The usual order as to costs under the Uniform Civil Procedure Rules 2005 (NSW) is that costs follow the event. That would be an order in favour of Calliden in this case. It sought a departure from that order, relying on an offer of compromise made under r 20.26 on 28 October 2014, with the result, it claimed, that the Court would make an indemnity costs order in its favour. Its application was supported by an affidavit sworn by its solicitor, Mr Angus, in September 2015, explaining the costs and disbursements it had incurred in the proceedings.
The letter serving the offer noted that the parties had served their evidence and that the offer involved a significant compromise, given that at that point Calliden had incurred costs in excess of $100,000. The offer proposed judgment in favour of Calliden, with no order being made as to costs. It was open for 28 days.
Rule 42.15A provides that where an offer of compromise under the Rules is made and not accepted and judgment no less favourable to the defendant is later obtained, unless the Court orders otherwise:
"(a) the defendant is entitled to an order against the plaintiff for the defendant's costs in respect of the claim, to be assessed on the ordinary basis, up to the time from which the defendant becomes entitled to costs under paragraph (b), and
(b) the defendant is entitled to an order against the plaintiff for the defendant's costs in respect of the claim, assessed on an indemnity basis:
(i) if the offer was made before the first day of the trial, as from the beginning of the day following the day on which the offer was made, and
(ii) if the offer was made on or after the first day of the trial, as from 11 am on the day following the day on which the offer was made."
Here the trial proceeded in June 2015. The judgment given was no less favourable to the defendant than the offer and accordingly, Calliden claimed that r 42.15A is engaged. It also sought an order for interest on costs in accordance with s 101(4) of the Civil Procedure Act 2005 (NSW), in terms considered by Campbell J, as he then was, in Lahoud v Lahoud [2006] NSWSC 126 at [82] - [87].

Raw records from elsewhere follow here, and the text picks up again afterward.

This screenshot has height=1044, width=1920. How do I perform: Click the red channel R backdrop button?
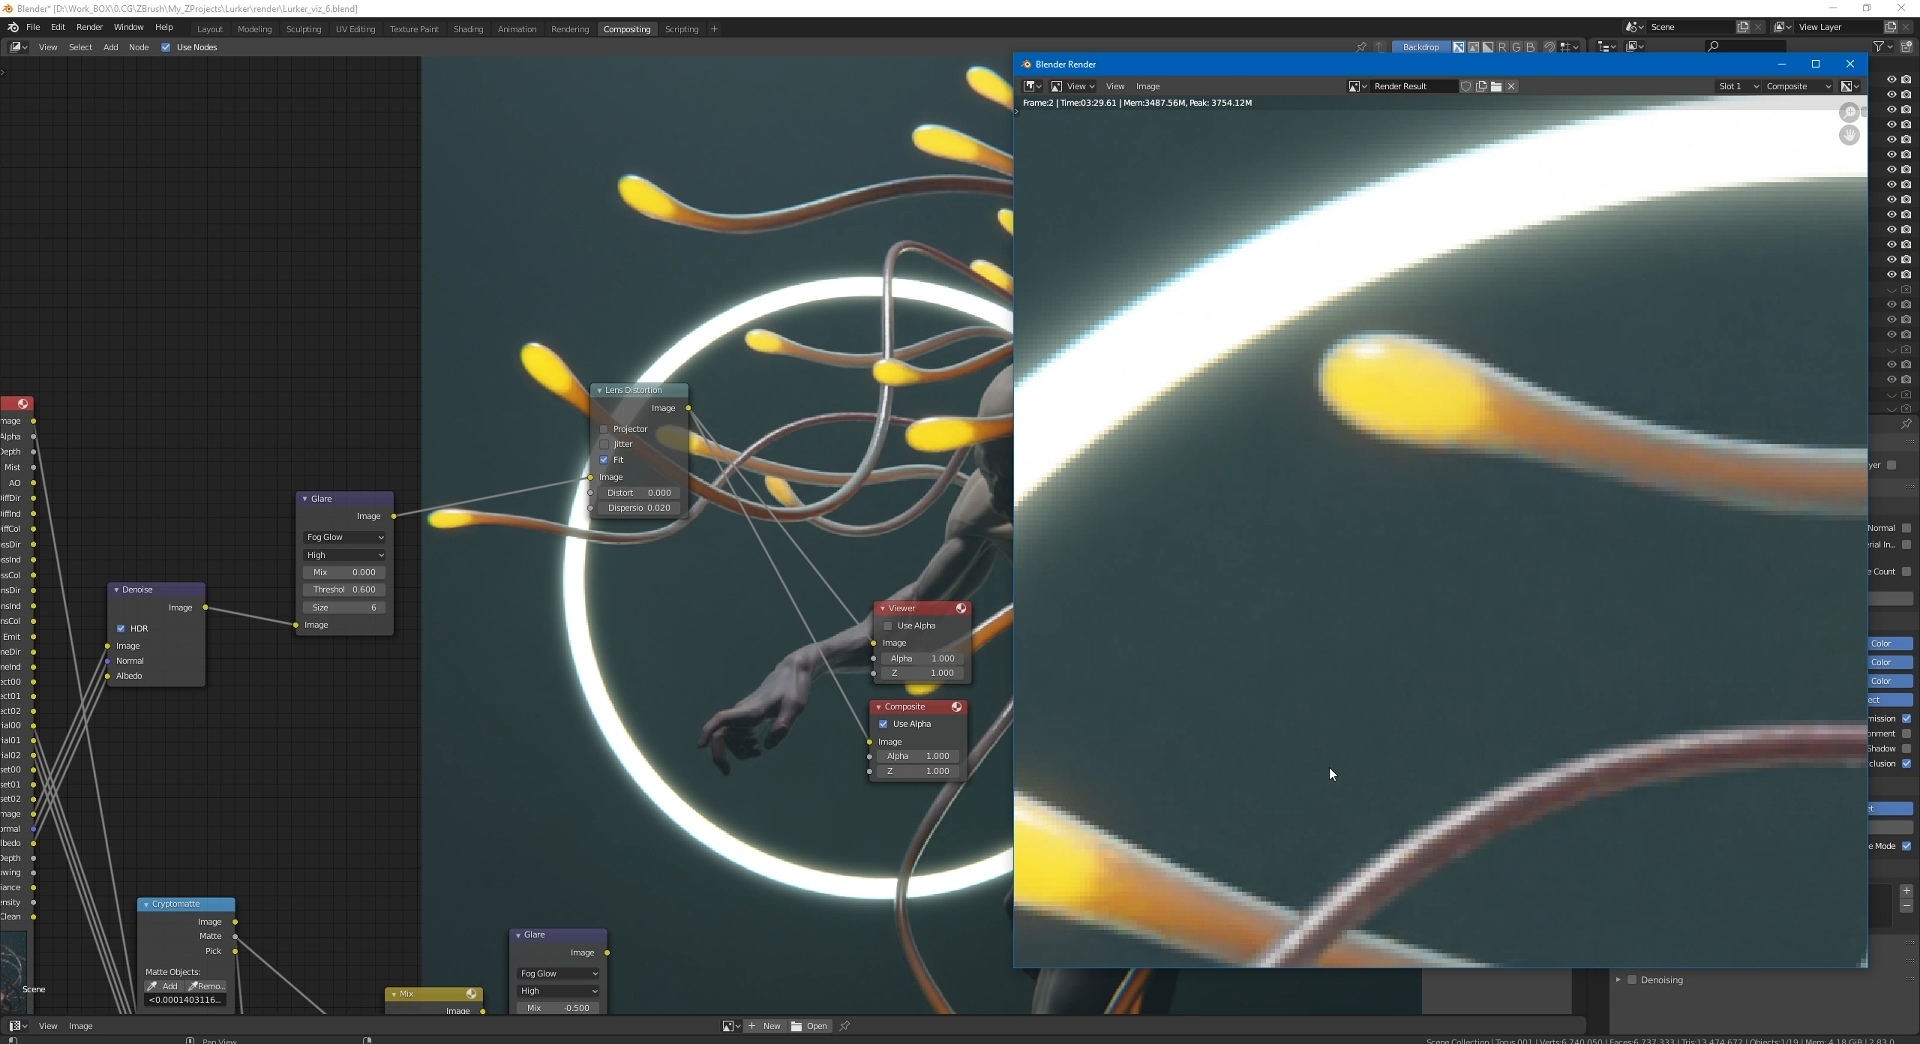[x=1502, y=47]
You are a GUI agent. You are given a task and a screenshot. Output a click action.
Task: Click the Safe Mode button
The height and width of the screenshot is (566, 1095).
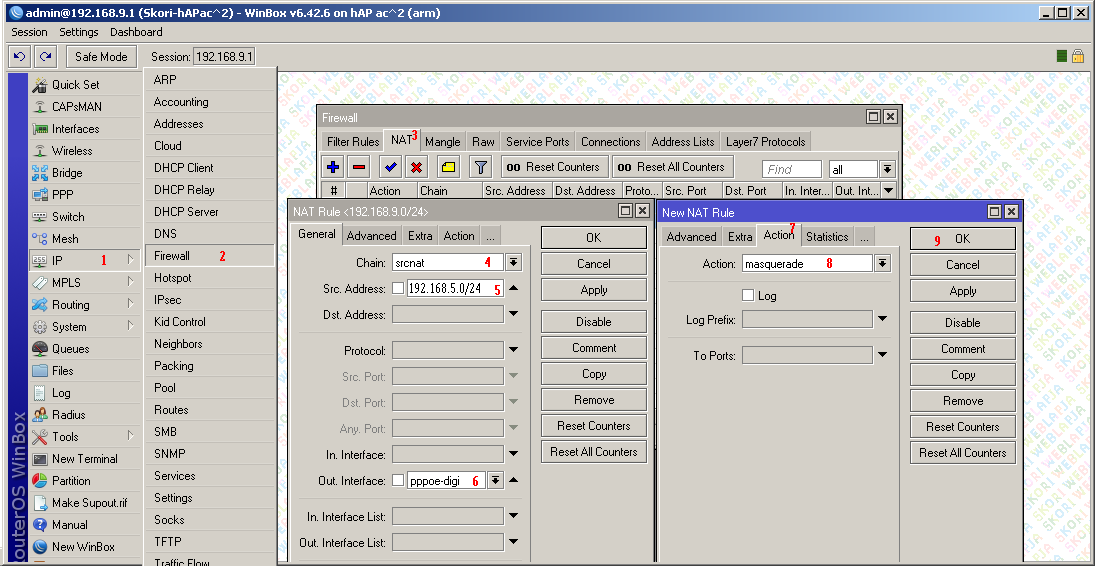101,57
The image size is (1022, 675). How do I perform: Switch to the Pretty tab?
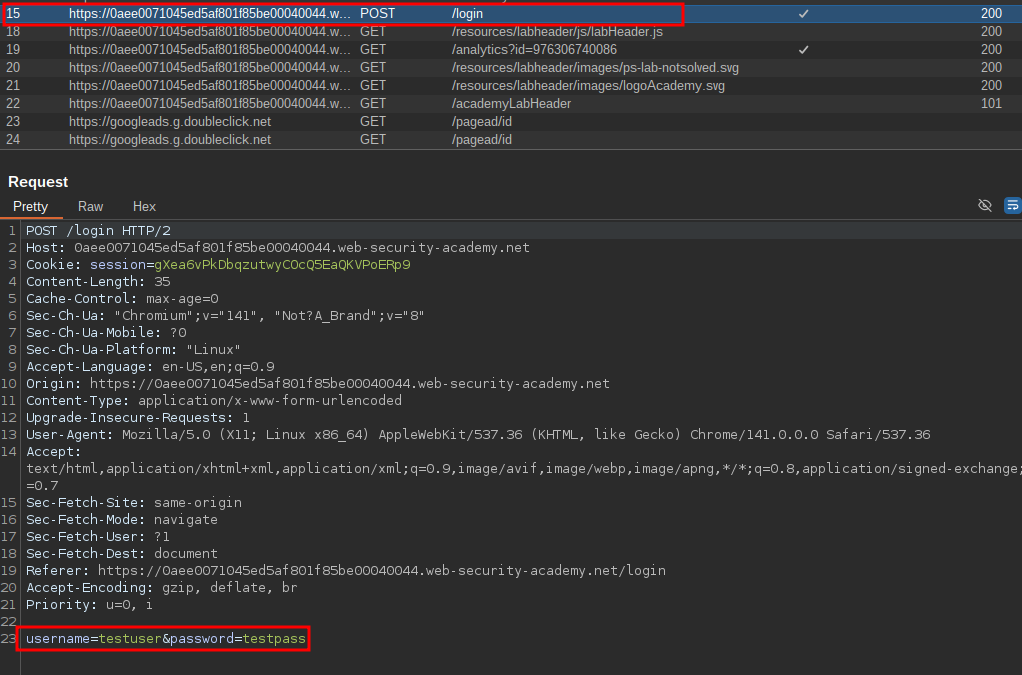point(30,206)
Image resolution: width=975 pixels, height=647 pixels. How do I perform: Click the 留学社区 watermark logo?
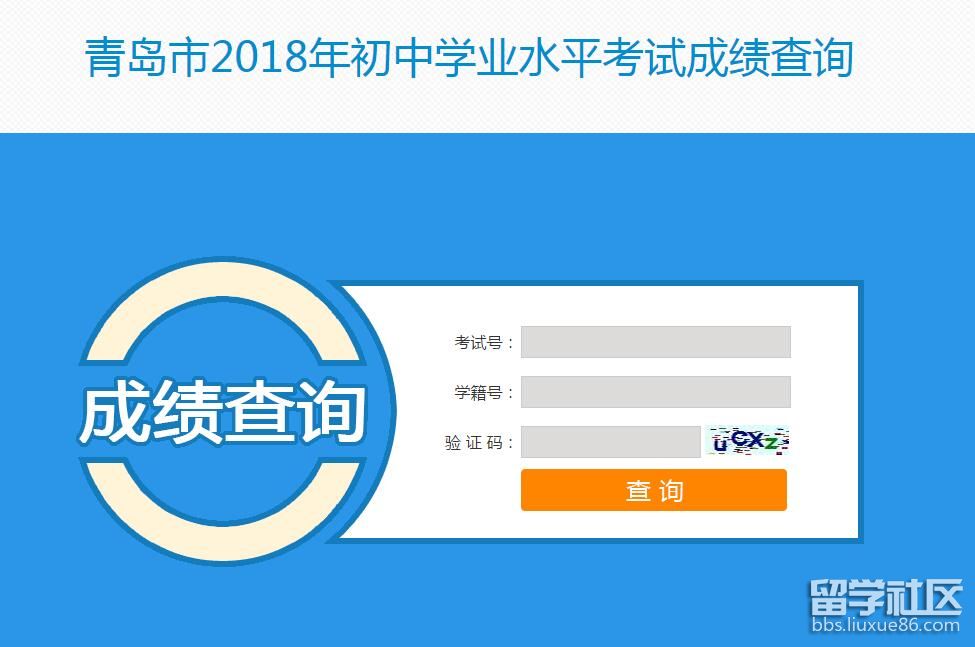[x=885, y=597]
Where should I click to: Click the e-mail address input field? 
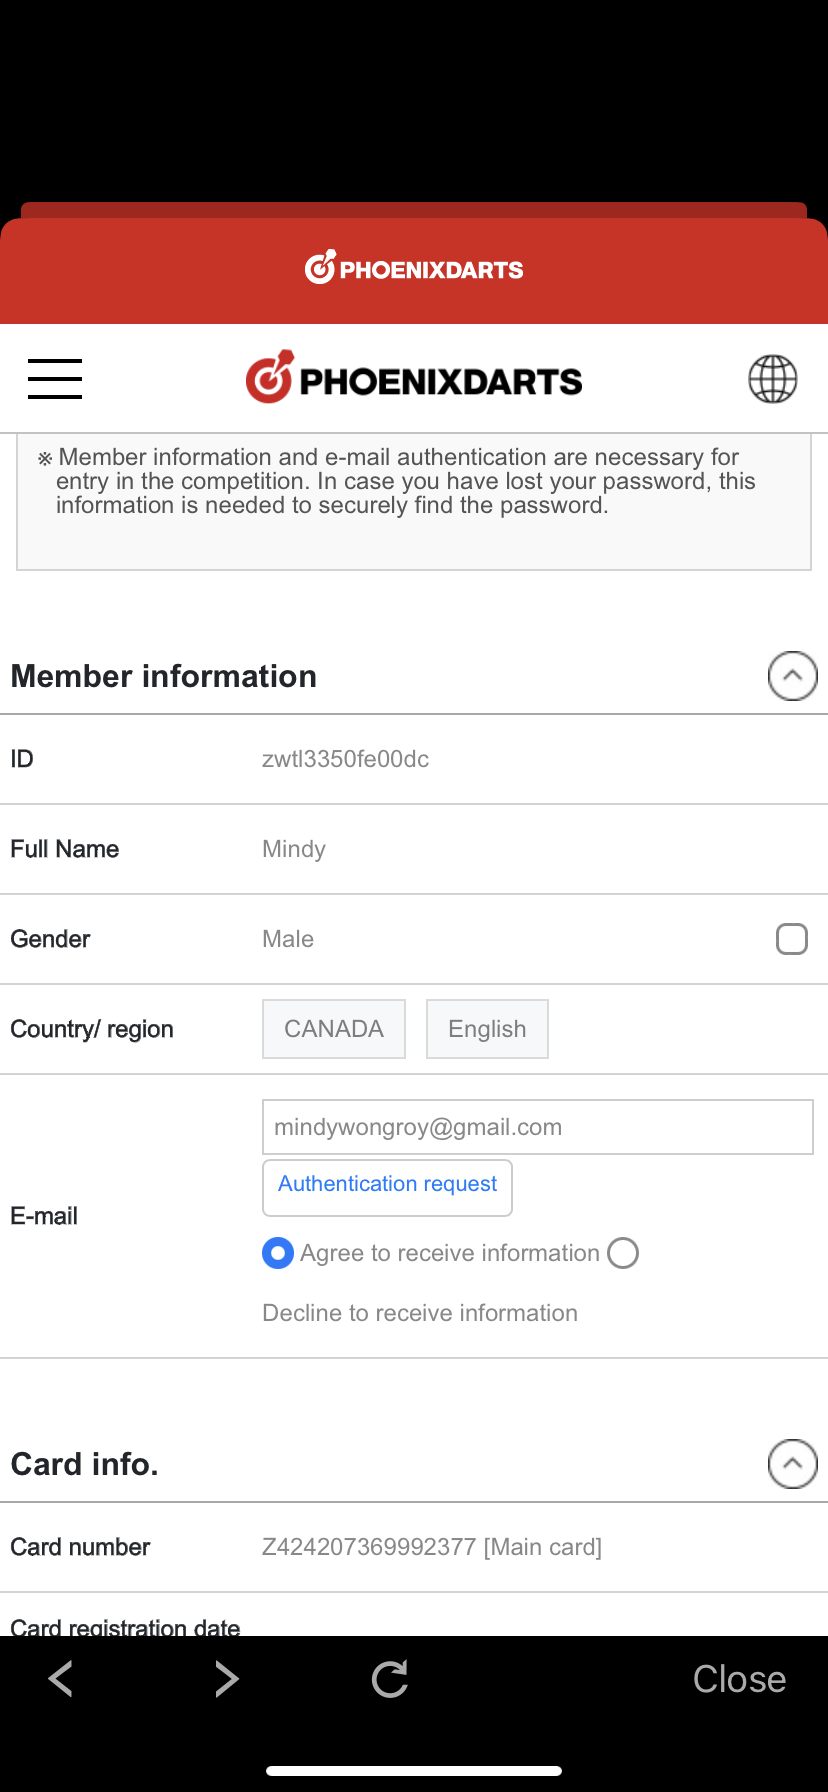[537, 1127]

Stealth Enterprises did not oppose an order for interest, but opposed the order for indemnity costs. Its position was that the offer of compromise did not reflect a genuine compromise in the circumstances, involving as it did only the element of Calliden's costs, in a case where its claim under the insurance policy was for $500,000.
What was said in the 28 October letter as to the costs which Calliden had incurred, it was submitted, was a mere assertion unsupported by any other material. That assertion, it was argued, is not admissible as to the truth of the matter asserted and was further of no real utility because:
"(i) It appears to be a reference to all costs incurred, not the party and party costs that would have been foregone by the Defendant at that time;
(ii) There was a costs order against the Defendant made by Campbell J on an application where he summarily dismissed the Defendant's Cross Claim, struck out part of the Defence and set aside a subpoena issued by the Defendant. That had the effect of disentitling the Defendant to various costs that would have been incurred on the application and the steps taken which were effectively undone by the orders of the Court, as well as entitling the Plaintiff to a set off of its costs incurred. [footnotes omitted]"
In the result, any compromise involved in the offer must, it was argued, have been scant. It was accordingly not unreasonable for Stealth to have refused the offer, particularly given that Campbell J had already dismissed Calliden's cross claim with a costs order in its favour (see Stealth Enterprises Australia Pty Ltd v Calliden Insurance Limited [2013] NSWSC 825).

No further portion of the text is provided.